Durante séculos, a gramática foi determinada por uma regra machista que nunca foi questionada. O gênero masculino sempre se impõe mesmo que a palavra terminada em “o” seja minoria na lista de substantivos citados. Basta olhar como fica a concordância de palavras de gêneros distintos em uma frase comum. A cama, a mesa, a estante e o livro foram comercializados. Só por causa do livro, o verbo ficou no masculino. As femininas  mesa, estante e cama não foram levadas em conta. A ascensão da linguagem neutra não é uma rebelião gramatical, mas surgiu em função da reação das pessoas que não se sentem representadas nem pelo masculino e nem pelo feminino. Para quem se identifica com um ou outro gênero tudo permanece igual. Uma mudança de comportamento assumida principalmente pelos jovens e por grupos minoritários que buscam o reconhecimento de suas identidades. Essa forma de expressão ganhou força entre a população LGBTQIA+ e aos poucos avançou no debate.
 
Criou-se assim um processo natural de incorporação de novas expressões.
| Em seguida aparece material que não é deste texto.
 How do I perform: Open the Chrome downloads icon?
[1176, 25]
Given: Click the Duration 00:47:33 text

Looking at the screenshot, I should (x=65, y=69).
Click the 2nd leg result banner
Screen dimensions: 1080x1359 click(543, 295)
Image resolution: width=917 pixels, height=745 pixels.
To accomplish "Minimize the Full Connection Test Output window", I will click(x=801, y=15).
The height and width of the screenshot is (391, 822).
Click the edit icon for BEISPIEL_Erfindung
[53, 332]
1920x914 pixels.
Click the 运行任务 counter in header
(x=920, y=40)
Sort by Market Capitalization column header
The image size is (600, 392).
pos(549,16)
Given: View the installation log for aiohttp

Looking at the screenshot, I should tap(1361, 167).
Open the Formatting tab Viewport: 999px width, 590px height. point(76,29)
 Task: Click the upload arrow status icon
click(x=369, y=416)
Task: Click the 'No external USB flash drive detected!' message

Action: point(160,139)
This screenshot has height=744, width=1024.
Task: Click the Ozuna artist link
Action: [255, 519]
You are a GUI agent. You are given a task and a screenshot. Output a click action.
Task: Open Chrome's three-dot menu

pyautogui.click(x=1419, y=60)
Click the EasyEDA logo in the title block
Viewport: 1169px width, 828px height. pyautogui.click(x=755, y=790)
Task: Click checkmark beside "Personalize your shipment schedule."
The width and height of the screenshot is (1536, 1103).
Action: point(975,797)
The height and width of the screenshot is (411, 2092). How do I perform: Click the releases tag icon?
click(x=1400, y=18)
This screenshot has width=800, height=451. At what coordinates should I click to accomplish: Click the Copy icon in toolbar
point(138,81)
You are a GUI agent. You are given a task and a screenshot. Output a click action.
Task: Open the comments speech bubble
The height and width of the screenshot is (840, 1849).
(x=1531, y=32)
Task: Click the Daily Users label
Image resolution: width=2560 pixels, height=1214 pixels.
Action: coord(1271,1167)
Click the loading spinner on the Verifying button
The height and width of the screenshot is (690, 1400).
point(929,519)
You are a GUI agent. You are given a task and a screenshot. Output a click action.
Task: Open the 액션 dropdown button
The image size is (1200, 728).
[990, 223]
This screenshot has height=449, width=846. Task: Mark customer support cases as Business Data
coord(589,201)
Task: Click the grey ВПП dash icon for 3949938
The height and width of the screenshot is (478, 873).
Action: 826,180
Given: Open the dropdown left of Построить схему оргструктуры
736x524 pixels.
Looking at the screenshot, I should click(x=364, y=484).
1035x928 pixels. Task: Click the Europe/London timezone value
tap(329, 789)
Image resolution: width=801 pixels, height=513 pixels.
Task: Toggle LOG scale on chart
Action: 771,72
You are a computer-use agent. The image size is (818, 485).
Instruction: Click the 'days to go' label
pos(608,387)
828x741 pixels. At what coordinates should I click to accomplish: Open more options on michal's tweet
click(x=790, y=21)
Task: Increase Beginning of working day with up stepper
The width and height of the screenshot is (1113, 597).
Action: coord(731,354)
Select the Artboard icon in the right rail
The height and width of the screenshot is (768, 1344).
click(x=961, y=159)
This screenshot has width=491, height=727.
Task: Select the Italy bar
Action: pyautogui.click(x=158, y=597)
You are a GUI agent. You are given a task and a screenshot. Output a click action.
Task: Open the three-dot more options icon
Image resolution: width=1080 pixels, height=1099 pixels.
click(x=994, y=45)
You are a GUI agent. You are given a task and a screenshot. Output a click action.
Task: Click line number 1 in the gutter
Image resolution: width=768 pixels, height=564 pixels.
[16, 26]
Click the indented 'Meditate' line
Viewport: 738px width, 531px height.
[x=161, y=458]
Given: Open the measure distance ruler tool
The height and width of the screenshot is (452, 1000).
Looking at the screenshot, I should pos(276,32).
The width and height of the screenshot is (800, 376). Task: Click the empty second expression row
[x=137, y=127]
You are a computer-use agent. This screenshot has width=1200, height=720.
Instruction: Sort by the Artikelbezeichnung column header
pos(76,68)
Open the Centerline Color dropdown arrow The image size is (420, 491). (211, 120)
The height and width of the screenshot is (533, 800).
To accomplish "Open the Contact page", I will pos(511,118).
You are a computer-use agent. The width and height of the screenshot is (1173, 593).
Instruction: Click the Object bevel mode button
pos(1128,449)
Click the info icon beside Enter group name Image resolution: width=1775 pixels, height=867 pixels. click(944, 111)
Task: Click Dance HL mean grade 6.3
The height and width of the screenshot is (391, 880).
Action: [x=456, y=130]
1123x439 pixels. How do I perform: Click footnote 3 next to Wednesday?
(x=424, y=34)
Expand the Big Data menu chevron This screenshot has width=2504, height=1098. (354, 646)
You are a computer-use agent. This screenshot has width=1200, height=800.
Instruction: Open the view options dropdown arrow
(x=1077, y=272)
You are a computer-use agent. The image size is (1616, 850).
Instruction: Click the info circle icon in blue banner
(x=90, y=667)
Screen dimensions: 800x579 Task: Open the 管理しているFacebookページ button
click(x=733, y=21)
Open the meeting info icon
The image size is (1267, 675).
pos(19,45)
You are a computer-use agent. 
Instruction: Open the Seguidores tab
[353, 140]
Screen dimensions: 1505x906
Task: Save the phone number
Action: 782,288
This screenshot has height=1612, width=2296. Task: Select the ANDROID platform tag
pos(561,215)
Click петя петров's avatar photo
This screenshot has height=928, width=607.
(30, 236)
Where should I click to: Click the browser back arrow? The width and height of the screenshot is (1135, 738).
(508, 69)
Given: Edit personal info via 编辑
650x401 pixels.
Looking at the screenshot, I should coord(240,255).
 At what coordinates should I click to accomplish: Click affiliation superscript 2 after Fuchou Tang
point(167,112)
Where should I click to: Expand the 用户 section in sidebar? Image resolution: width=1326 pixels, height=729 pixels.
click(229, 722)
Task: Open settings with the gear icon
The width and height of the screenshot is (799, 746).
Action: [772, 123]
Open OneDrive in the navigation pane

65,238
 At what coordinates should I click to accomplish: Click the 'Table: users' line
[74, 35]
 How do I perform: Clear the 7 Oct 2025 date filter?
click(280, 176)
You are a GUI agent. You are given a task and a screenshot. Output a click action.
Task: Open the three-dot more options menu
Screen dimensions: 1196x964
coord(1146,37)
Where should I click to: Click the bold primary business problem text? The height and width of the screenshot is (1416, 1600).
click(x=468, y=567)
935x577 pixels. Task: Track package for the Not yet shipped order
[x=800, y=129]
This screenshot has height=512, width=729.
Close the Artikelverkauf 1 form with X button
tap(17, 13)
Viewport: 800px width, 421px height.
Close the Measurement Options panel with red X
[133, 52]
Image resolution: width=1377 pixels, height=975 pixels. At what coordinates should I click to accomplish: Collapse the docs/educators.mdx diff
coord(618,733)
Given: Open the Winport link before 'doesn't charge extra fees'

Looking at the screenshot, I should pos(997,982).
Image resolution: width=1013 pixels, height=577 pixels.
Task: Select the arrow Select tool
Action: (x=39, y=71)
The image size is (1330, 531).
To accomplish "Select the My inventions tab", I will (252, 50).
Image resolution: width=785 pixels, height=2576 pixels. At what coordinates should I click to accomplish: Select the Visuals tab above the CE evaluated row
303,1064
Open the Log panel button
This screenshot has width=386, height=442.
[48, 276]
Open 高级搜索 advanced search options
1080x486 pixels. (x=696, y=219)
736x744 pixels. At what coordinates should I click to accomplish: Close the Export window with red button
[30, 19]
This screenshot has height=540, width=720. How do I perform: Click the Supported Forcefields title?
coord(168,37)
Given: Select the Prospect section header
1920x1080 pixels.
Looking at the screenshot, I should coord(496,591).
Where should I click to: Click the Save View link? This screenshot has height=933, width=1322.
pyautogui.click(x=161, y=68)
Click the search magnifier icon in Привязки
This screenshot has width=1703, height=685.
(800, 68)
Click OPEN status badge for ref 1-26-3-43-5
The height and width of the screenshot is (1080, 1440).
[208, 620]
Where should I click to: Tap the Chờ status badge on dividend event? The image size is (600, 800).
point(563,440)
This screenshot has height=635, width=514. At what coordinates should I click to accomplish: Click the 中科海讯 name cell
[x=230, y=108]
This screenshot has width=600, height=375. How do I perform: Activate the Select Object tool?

À medida que a bolha de um pequeno grupo se rompe e se estende a outros segmentos, o léxico oficial tende a incorporar os neologismos. Foi o que ocorreu com as expressões da internet, incluindo-se aí o deletar, o printar e o zapear. A mais recente delas é o flotar para se referir a algo que flutua. Nas brincadeiras do futebol se diz que o sonho do Palmeiras de ser campeão mundial não “flotou” mais uma vez. Essa nova versão da linguagem não binária adota expressões que não especificam o masculino (ele) ou o feminino (ela), optando pelos indefinidos. Assim surgem expressões “amigue”, “irmane”, “filhe” e “ile”. No lugar do “o” e do “a” entram o “X”, uma arroba ou “e”. 

Aos poucos, a linguagem não binária começa a ser incorporada pela sociedade nos ambientes acadêmicos, na propaganda, pelos políticos preocupados em não desagradar eleitores e pelas empresas que precisam ficar atentas ao processo de inclusão social.  A língua evolui para acompanhar as transformações da sociedade, mas essa mudança que está ocorrendo agora é apontada pelos estudiosos como a de maior impacto gramatical. A reforma ortográfica de 2016 serviu para unificar a grafia entre os países de língua portuguesa. Toda mudança provoca polêmicas e contestações. Alguns especialistas consideram essas alterações um excesso que não vai enriquecer o idioma. O tema ganhou tanta importância que chegou ao Supremo Tribunal Federal (STF), que terá de decidir se a linguagem não binária será a oficial, principalmente para concursos públicos e o ensino escolar. Embora comporte gírias, expressões regionais e o “internetês”, a língua culta é a que fica registrada e documentada nos dicionários.  A mesma discussão ocorre em outros países do mundo, com destaque para a França, vanguarda das manifestações por liberdade e por igualdade. 

Além do STF, a nova grafia já está muito presente nas redes sociais onde o uso informal não depende de nenhum tipo de autorização ou consentimento. Nos processos de transformação, artistas e celebridades saem na frente e dão o tom da mudança que se apresenta como definitiva e irreversível. A história mostra que vingam as mudanças que caem no gosto popular. Desta vez, o contexto é diferente, pois não se trata de uma mudança gramatical decorrente da evolução cronológica. Os ventos da diversidade estão soprando forte em todas as direções. As mudanças gramaticais se tornam mais um campo de batalha para descrever com palavras os contornos de um novo mundo que todo dia ganha forma de um jeito novo e desafiador.